§ **Provided material**
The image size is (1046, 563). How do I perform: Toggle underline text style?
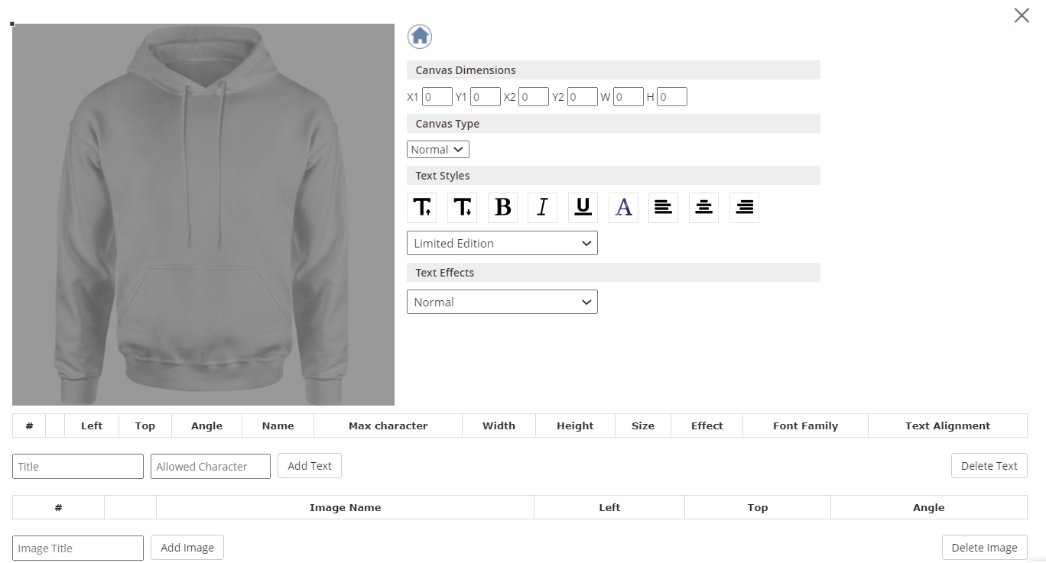click(x=583, y=207)
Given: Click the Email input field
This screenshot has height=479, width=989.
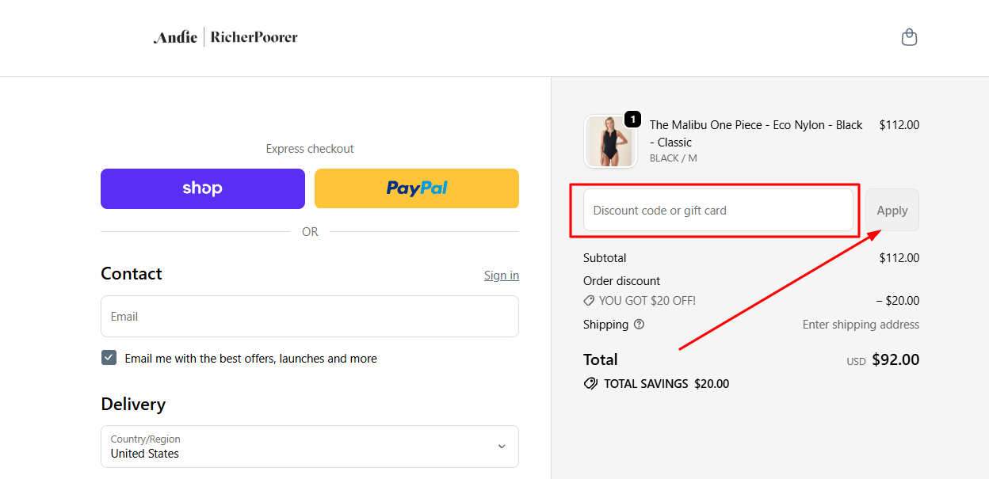Looking at the screenshot, I should (309, 316).
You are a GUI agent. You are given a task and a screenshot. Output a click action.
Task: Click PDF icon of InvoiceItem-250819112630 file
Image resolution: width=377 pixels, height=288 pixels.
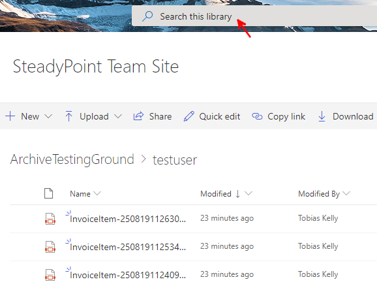point(50,219)
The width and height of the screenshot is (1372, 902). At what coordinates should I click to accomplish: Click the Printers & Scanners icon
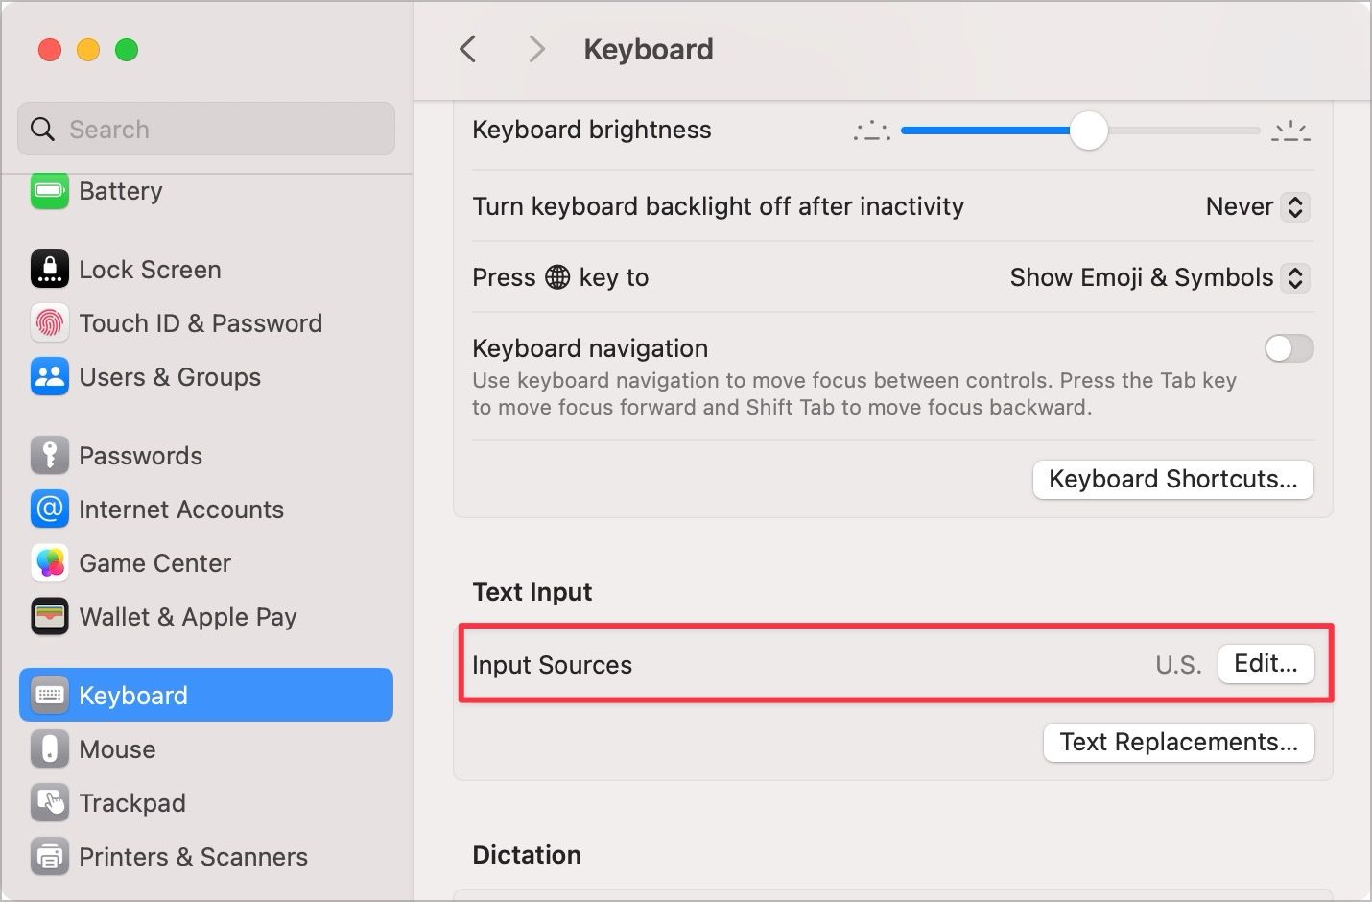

§ **About this task**
Scan the listing and report each line where the word "icon" shows up.

§ **Task answer**
Task: Click PDF icon of InvoiceItem-250819112630 file
The width and height of the screenshot is (1372, 902). At what coordinates should I click to accomplish: Click the Printers & Scanners icon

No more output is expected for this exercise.